The Open Source Professor (Screencast)

The folks at the Maryland Institute for Technology in the Humanities (MITH) have posted an audio podcast of my recent Digital Dialogue presentation, “The Open Source Professor: Teaching, Research, and Transparency.”

As entertaining as it might be to hear me talk for thirty minutes, I thought it would be better to see the visuals that accompanied my presentation. So I’ve put together a screencast combining the audio and my slideshow. I shaved off the 30 minute Q&A session that followed, not because it wasn’t interesting (it truly was), but because I didn’t have a handy set of visual adds to go along with it. Perhaps I’ll create a screencast for the discussion part of the day, once I have time to put together some scenes that make sense.

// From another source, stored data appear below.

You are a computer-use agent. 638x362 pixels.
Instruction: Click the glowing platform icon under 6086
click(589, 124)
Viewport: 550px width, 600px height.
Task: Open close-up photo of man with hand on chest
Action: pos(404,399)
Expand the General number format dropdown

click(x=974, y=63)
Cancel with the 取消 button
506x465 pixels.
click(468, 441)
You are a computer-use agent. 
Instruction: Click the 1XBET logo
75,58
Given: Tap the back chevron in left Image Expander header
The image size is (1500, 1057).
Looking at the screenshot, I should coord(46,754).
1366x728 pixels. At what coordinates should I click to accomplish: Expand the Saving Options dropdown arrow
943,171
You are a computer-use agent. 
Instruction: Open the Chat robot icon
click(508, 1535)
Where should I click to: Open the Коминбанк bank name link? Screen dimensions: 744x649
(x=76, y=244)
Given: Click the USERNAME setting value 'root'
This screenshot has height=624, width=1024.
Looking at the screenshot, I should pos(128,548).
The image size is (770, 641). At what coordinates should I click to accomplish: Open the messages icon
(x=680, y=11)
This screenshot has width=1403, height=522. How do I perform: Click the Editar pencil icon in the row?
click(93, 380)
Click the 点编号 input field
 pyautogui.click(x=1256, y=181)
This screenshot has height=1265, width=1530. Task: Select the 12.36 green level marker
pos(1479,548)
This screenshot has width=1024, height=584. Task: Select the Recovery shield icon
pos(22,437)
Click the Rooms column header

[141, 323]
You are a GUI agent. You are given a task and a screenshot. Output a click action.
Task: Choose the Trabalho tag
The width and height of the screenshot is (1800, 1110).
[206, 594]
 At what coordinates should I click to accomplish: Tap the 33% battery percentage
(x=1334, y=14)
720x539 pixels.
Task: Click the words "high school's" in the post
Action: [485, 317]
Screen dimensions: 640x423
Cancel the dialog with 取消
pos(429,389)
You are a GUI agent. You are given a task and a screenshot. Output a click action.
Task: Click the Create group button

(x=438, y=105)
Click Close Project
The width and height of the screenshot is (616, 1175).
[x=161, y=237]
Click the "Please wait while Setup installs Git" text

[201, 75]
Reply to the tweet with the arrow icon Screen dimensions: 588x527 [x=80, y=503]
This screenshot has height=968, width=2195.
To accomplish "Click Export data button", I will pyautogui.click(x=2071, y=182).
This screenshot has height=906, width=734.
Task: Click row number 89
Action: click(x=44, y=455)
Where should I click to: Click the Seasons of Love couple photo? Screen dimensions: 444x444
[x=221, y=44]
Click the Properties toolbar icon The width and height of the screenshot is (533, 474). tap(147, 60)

In any case, here it is, “The Open Source Professor” as presented to MITH on October 27, 2009 (click the light green arrow under the slide to get started):

3 thoughts on “The Open Source Professor (Screencast)”

  1. This is something really interesting, cant imagine refering to other professor’s material if I am not satisfied with my professor. However, the question is how many professors will be willing to go naked specially the “stereotypes”. Do you have thoughts in revolutionizing this concept for acceptance in the teaching industry?

    Tapan Khatri
    Graduate Student – Telecommunications
    University of Maryland – College Park

    p.s.: I am sorry to ask this if this was covered in the presentation since I just skimmed through the presentation.

  2. Just finished watching the presentation. Excellent. I hope more people will pick up on your example, it seems that this is the way for the future.

    Out of curiosity, you talked about the process of making teaching public. What about live-casting classes? It would be fairly easy to do and it has a pretty minor investment in equipment and time. Even taking the live streams and setting them up to be re-viewable by anyone would take very little time on the right platform.